═══ MATERIAL PROVIDED ═══

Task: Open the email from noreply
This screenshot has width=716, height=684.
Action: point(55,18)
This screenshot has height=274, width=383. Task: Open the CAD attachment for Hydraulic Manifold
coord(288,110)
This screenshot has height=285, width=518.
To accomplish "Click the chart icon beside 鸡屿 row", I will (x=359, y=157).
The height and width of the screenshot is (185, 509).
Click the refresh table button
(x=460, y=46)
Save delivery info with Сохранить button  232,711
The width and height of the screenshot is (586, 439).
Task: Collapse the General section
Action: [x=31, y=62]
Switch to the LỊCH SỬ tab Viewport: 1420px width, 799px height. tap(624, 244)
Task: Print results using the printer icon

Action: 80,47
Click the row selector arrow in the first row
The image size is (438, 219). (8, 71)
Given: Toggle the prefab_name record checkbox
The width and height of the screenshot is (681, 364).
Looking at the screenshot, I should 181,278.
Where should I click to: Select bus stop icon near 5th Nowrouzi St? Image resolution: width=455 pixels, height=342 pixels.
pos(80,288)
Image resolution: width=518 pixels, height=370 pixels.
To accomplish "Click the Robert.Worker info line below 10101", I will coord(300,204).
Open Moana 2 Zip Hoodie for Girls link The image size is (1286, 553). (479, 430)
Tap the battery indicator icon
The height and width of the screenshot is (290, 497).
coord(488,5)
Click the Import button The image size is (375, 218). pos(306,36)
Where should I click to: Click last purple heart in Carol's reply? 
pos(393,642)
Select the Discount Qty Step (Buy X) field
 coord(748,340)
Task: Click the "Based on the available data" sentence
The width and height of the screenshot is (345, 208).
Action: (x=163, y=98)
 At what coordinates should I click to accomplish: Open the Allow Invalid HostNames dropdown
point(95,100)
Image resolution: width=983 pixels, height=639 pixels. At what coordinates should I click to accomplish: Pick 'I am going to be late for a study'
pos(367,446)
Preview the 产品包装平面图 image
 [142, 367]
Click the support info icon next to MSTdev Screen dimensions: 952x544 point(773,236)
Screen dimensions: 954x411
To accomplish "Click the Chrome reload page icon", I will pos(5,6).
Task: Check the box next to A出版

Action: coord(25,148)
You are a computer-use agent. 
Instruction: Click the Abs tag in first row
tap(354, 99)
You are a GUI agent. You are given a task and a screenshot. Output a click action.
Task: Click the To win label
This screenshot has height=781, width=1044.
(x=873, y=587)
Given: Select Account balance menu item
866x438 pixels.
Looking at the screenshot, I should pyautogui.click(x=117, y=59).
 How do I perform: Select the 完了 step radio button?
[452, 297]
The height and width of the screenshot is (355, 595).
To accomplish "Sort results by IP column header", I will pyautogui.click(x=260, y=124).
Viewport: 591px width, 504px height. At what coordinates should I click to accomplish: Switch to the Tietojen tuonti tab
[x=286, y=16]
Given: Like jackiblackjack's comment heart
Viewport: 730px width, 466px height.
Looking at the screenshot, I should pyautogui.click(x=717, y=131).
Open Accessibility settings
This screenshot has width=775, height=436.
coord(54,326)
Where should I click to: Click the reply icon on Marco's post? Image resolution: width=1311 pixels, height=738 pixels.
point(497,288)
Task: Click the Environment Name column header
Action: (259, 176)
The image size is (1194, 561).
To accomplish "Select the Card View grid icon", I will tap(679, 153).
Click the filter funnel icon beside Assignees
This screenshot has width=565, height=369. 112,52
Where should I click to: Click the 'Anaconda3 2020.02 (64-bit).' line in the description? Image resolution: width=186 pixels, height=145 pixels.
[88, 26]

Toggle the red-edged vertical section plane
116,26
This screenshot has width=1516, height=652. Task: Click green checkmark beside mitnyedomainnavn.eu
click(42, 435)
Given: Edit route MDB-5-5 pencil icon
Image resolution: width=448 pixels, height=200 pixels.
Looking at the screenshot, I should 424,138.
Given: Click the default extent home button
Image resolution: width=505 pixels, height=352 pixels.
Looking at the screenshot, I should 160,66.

═══

- _WORK TASK_
Return the whole of the data, character for character.

- _EXERCISE RESPONSE_
Task: Open the email from noreply
This screenshot has width=716, height=684.
Action: point(55,18)
This screenshot has height=274, width=383. Task: Open the CAD attachment for Hydraulic Manifold
coord(288,110)
This screenshot has height=285, width=518.
To accomplish "Click the chart icon beside 鸡屿 row", I will (x=359, y=157).
The height and width of the screenshot is (185, 509).
Click the refresh table button
(x=460, y=46)
Save delivery info with Сохранить button  232,711
The width and height of the screenshot is (586, 439).
Task: Collapse the General section
Action: [x=31, y=62]
Switch to the LỊCH SỬ tab Viewport: 1420px width, 799px height. tap(624, 244)
Task: Print results using the printer icon

Action: 80,47
Click the row selector arrow in the first row
The image size is (438, 219). (8, 71)
Given: Toggle the prefab_name record checkbox
The width and height of the screenshot is (681, 364).
Looking at the screenshot, I should 181,278.
Where should I click to: Select bus stop icon near 5th Nowrouzi St? Image resolution: width=455 pixels, height=342 pixels.
pos(80,288)
Image resolution: width=518 pixels, height=370 pixels.
To accomplish "Click the Robert.Worker info line below 10101", I will coord(300,204).
Open Moana 2 Zip Hoodie for Girls link The image size is (1286, 553). (479, 430)
Tap the battery indicator icon
The height and width of the screenshot is (290, 497).
coord(488,5)
Click the Import button The image size is (375, 218). pos(306,36)
Where should I click to: Click last purple heart in Carol's reply? 
pos(393,642)
Select the Discount Qty Step (Buy X) field
 coord(748,340)
Task: Click the "Based on the available data" sentence
The width and height of the screenshot is (345, 208).
Action: (x=163, y=98)
 At what coordinates should I click to accomplish: Open the Allow Invalid HostNames dropdown
point(95,100)
Image resolution: width=983 pixels, height=639 pixels. At what coordinates should I click to accomplish: Pick 'I am going to be late for a study'
pos(367,446)
Preview the 产品包装平面图 image
 [142, 367]
Click the support info icon next to MSTdev Screen dimensions: 952x544 point(773,236)
Screen dimensions: 954x411
To accomplish "Click the Chrome reload page icon", I will pos(5,6).
Task: Check the box next to A出版

Action: coord(25,148)
You are a computer-use agent. 
Instruction: Click the Abs tag in first row
tap(354, 99)
You are a GUI agent. You are given a task and a screenshot. Output a click action.
Task: Click the To win label
This screenshot has height=781, width=1044.
(x=873, y=587)
Given: Select Account balance menu item
866x438 pixels.
Looking at the screenshot, I should pyautogui.click(x=117, y=59).
 How do I perform: Select the 完了 step radio button?
[452, 297]
The height and width of the screenshot is (355, 595).
To accomplish "Sort results by IP column header", I will pyautogui.click(x=260, y=124).
Viewport: 591px width, 504px height. At what coordinates should I click to accomplish: Switch to the Tietojen tuonti tab
[x=286, y=16]
Given: Like jackiblackjack's comment heart
Viewport: 730px width, 466px height.
Looking at the screenshot, I should pyautogui.click(x=717, y=131).
Open Accessibility settings
This screenshot has width=775, height=436.
coord(54,326)
Where should I click to: Click the reply icon on Marco's post? Image resolution: width=1311 pixels, height=738 pixels.
point(497,288)
Task: Click the Environment Name column header
Action: (259, 176)
The image size is (1194, 561).
To accomplish "Select the Card View grid icon", I will tap(679, 153).
Click the filter funnel icon beside Assignees
This screenshot has width=565, height=369. 112,52
Where should I click to: Click the 'Anaconda3 2020.02 (64-bit).' line in the description? Image resolution: width=186 pixels, height=145 pixels.
[88, 26]

Toggle the red-edged vertical section plane
116,26
This screenshot has width=1516, height=652. Task: Click green checkmark beside mitnyedomainnavn.eu
click(42, 435)
Given: Edit route MDB-5-5 pencil icon
Image resolution: width=448 pixels, height=200 pixels.
Looking at the screenshot, I should 424,138.
Given: Click the default extent home button
Image resolution: width=505 pixels, height=352 pixels.
Looking at the screenshot, I should 160,66.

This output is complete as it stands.